Despite the PISA results matching our findings, there is an important difference when thinking about the data. PISA shows an association, while our design can establish a directional link (but not causality): Pupils math grade in their last school certificate reflected the previous six months of math lessons prior to our measurement of trait math anxiety (after which three months passed before assessing the later test performance). Caution when comparing is also necessary with respect to procedural differences. For example, teachers tend to repeat contents and prepare their pupils prior to the PISA examination, which was not the case for our performance test. Our performance test can be interpreted as what is learned and forgotten about linear functions, without further preparation and when the class curriculum continued as usual. Note that our later performance test on linear functions was weeks after the teacher’s section test on linear functions when they already had started new content. In this respect, it is less surprising that the overall performance level was low and rather at the bottom. The pupils reported the test to be difficult and it was the first time for the pupils to learn about linear functions in the school curriculum.

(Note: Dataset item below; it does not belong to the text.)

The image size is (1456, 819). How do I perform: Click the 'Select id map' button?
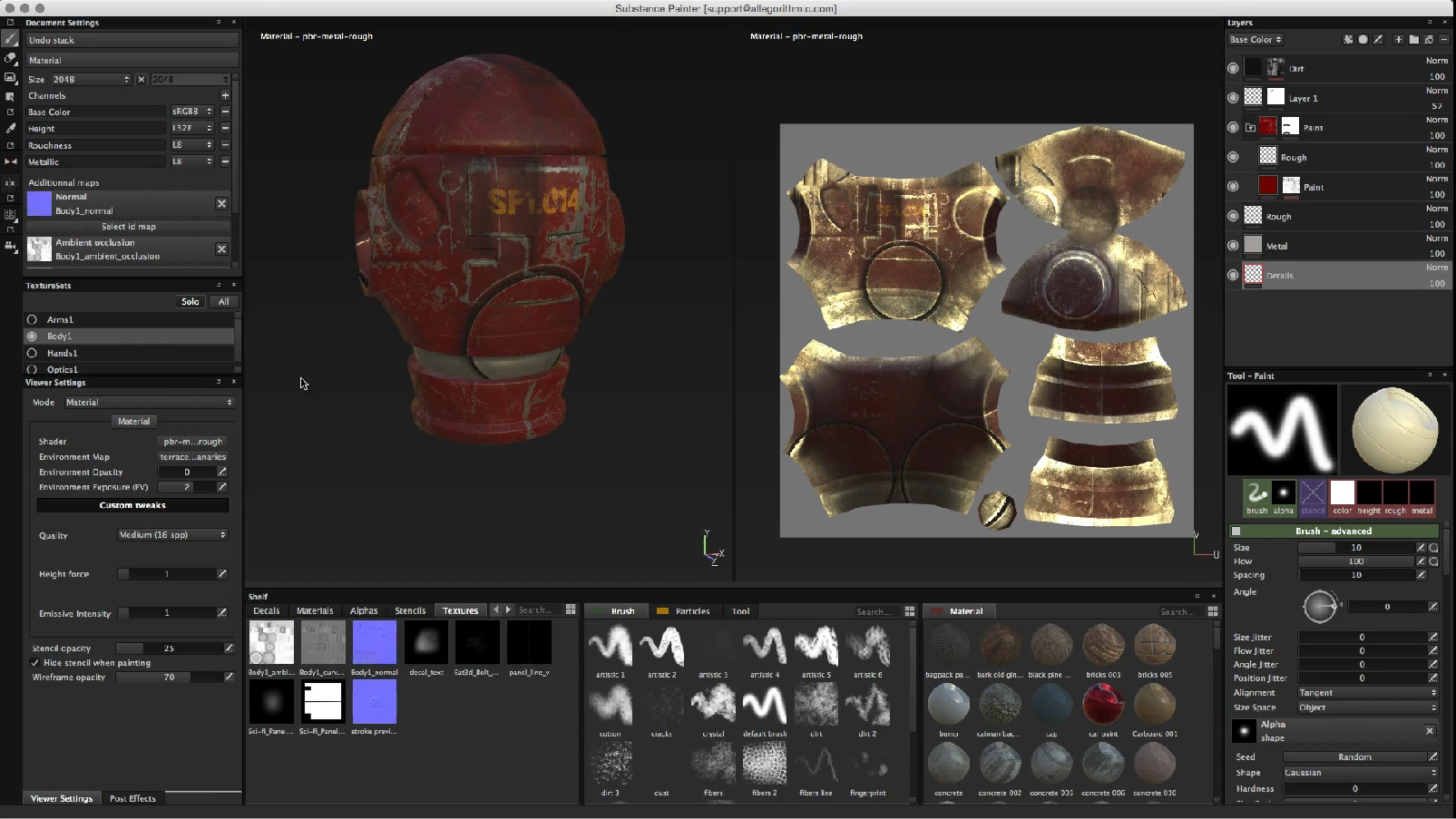[x=128, y=227]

The gist of our findings is that trait math anxiety’s effect on learning differs depending on pupils’ prior competencies (as indicated by math grade). We (cautiously) interpret the observed interaction effect to mean that the later performance of students with higher competence levels was dampened by higher levels of math anxiety. Only more competent students lower in math anxiety showed the highest long-term performance scores. Higher levels of math anxiety may be “costly” especially for students, who, according to their competence level, should perform better than their less competent counterparts, but underachieve due to their math anxiety. This concurs with the idea that those who can gain more also can lose more. As such, those pupils with elevated math anxiety, who should be able to advance their math competences, showed the greatest performance “losses” later on (relative to their low-anxiety counterparts). Said differently, the findings suggest that competent but math anxious students, may progress less than would be expected. Note, albeit this is a plausible interpretation, the implied causality in this interpretation cannot be derived from the research design or the data (only the directionality).

The interpretation of our findings is debatable. The observed interaction effect, due to its multiplicative computation, would also allow an interpretation that the lack of math anxiety provides a performance boost to more competent students. Although possible, we think that this is unlikely to be the case. By means of practical reasoning, eliminating math anxiety in the term math anxiety*math competence leaves competence. One cannot perform beyond one’s competence levels. In other words, when eliminating a negative factor, one cannot perform better than one’s own competence. Moreover, our interpretation of the interaction effect is theory-driven, and accounts of math anxiety do not suggest math anxiety to have boosting effects but suppressor effects. Therefore, we conclude that the pupils, who should be able to advance their skills, may be negatively affected the most by math anxiety. Optimal performance seems to be tied to low math anxiety and good math abilities. The pupils who underachieve and miss to unfold their full potential may be the more promising ones.

5.3 Implications

From a broader perspective, the present research contributes to the question: How does math anxiety negatively influence math achievements in the long run? One interpretation of our findings may suggest that it gets in the way of developing one’s math skills by reducing the learning progress. The potential “costs of math anxiety” over time are unfortunate when considering a potential feedback loop (which is debated, Carey et al., 2016): Math anxiety may not only be influenced by previous math competence, but math anxiety and math competence might interact and lower one’s future math competence, which in turn may heightens one’s math anxiety (cf. Ma & Xu, 2004). Such a vicious cycle may carry into adulthood and contribute why many STEM-subjects are avoided (Beilock, & Maloney, 2015), even by individuals, who would have had the potential. The earlier the cycle starts, the less reversible its effects may become. It may lead to more serious emotional, motivational, effort and ability related obstacles. However, reciprocal effects are debated, and the interplay of math anxiety and math competence is not well understood. Much more longitudinal and developmental studies are needed.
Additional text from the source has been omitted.